■ EXERCISE INPUTS
_ _ _ _

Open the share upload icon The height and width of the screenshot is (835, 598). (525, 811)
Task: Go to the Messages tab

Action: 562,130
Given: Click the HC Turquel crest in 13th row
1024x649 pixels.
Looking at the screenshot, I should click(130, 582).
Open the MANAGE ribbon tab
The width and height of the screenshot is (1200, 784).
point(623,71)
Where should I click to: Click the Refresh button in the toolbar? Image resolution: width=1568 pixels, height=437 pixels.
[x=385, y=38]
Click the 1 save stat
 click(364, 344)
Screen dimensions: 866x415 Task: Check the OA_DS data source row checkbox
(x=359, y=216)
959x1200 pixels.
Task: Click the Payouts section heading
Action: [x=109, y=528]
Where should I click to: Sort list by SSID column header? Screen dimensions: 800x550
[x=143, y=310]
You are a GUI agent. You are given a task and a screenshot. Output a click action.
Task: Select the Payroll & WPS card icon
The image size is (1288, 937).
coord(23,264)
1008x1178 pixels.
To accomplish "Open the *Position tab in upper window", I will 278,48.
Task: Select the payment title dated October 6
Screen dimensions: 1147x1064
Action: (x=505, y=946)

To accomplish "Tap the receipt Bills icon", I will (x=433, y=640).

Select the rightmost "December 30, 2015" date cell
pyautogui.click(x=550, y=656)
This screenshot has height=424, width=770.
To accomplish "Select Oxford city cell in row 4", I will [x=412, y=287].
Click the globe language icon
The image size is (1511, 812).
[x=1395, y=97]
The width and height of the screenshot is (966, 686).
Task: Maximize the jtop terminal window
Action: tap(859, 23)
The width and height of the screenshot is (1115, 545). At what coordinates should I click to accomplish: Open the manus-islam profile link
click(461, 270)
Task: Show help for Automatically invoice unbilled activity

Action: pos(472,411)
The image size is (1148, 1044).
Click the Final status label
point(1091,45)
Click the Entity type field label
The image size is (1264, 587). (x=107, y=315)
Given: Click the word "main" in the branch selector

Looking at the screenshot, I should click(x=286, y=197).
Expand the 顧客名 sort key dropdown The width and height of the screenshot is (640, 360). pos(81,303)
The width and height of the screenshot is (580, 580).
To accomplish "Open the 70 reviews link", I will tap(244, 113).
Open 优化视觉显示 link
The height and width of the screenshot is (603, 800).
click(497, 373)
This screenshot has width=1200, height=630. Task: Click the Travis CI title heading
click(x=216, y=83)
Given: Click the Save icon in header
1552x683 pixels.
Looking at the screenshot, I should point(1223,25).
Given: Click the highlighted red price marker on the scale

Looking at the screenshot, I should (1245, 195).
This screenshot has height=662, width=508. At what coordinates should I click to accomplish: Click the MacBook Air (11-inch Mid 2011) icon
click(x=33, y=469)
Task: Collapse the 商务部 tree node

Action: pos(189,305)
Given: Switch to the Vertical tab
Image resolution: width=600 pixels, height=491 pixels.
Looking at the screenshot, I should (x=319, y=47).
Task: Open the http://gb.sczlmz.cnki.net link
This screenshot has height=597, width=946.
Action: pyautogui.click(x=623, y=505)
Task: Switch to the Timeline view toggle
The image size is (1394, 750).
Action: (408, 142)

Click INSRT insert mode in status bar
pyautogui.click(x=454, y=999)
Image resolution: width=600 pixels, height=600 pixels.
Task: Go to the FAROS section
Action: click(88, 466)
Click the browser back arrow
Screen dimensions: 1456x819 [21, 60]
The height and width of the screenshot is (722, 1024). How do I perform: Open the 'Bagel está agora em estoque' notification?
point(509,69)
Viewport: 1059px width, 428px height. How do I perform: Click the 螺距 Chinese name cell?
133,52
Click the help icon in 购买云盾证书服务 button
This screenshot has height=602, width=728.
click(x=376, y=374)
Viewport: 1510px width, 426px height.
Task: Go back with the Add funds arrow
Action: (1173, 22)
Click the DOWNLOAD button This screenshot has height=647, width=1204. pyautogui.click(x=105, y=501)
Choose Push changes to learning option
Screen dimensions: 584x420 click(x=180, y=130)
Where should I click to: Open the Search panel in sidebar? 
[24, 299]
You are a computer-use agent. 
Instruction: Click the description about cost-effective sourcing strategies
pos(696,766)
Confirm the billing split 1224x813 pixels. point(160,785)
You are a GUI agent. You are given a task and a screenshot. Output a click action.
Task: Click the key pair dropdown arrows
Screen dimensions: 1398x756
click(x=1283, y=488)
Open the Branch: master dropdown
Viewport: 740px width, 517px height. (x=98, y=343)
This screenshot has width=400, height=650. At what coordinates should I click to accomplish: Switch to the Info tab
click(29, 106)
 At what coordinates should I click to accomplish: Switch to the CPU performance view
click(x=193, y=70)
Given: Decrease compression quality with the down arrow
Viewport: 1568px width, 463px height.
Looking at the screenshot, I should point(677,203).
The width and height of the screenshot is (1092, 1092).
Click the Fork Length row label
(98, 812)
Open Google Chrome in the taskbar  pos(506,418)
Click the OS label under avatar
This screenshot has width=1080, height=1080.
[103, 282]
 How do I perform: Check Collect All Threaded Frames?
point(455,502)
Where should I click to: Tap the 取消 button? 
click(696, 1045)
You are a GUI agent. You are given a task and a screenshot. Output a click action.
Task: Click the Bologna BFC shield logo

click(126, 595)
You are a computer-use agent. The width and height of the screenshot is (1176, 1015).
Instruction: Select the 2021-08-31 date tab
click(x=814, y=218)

_ _ _ _

■ INSTRUCTIONS FOR THE TASK
Above are the records; from them, give again exactly the lines from the one containing "The width and height of the screenshot is (1115, 545)." to the one containing "Given: Switch to the Vertical tab", both lines included, and nothing more.

■ RESPONSE AREA
The width and height of the screenshot is (1115, 545). At what coordinates should I click to accomplish: Open the manus-islam profile link
click(461, 270)
Task: Show help for Automatically invoice unbilled activity

Action: pos(472,411)
The image size is (1148, 1044).
Click the Final status label
point(1091,45)
Click the Entity type field label
The image size is (1264, 587). (x=107, y=315)
Given: Click the word "main" in the branch selector

Looking at the screenshot, I should click(x=286, y=197).
Expand the 顧客名 sort key dropdown The width and height of the screenshot is (640, 360). pos(81,303)
The width and height of the screenshot is (580, 580).
To accomplish "Open the 70 reviews link", I will tap(244, 113).
Open 优化视觉显示 link
The height and width of the screenshot is (603, 800).
click(497, 373)
This screenshot has width=1200, height=630. Task: Click the Travis CI title heading
click(x=216, y=83)
Given: Click the Save icon in header
1552x683 pixels.
Looking at the screenshot, I should point(1223,25).
Given: Click the highlighted red price marker on the scale

Looking at the screenshot, I should (1245, 195).
This screenshot has height=662, width=508. At what coordinates should I click to accomplish: Click the MacBook Air (11-inch Mid 2011) icon
click(x=33, y=469)
Task: Collapse the 商务部 tree node

Action: pos(189,305)
Given: Switch to the Vertical tab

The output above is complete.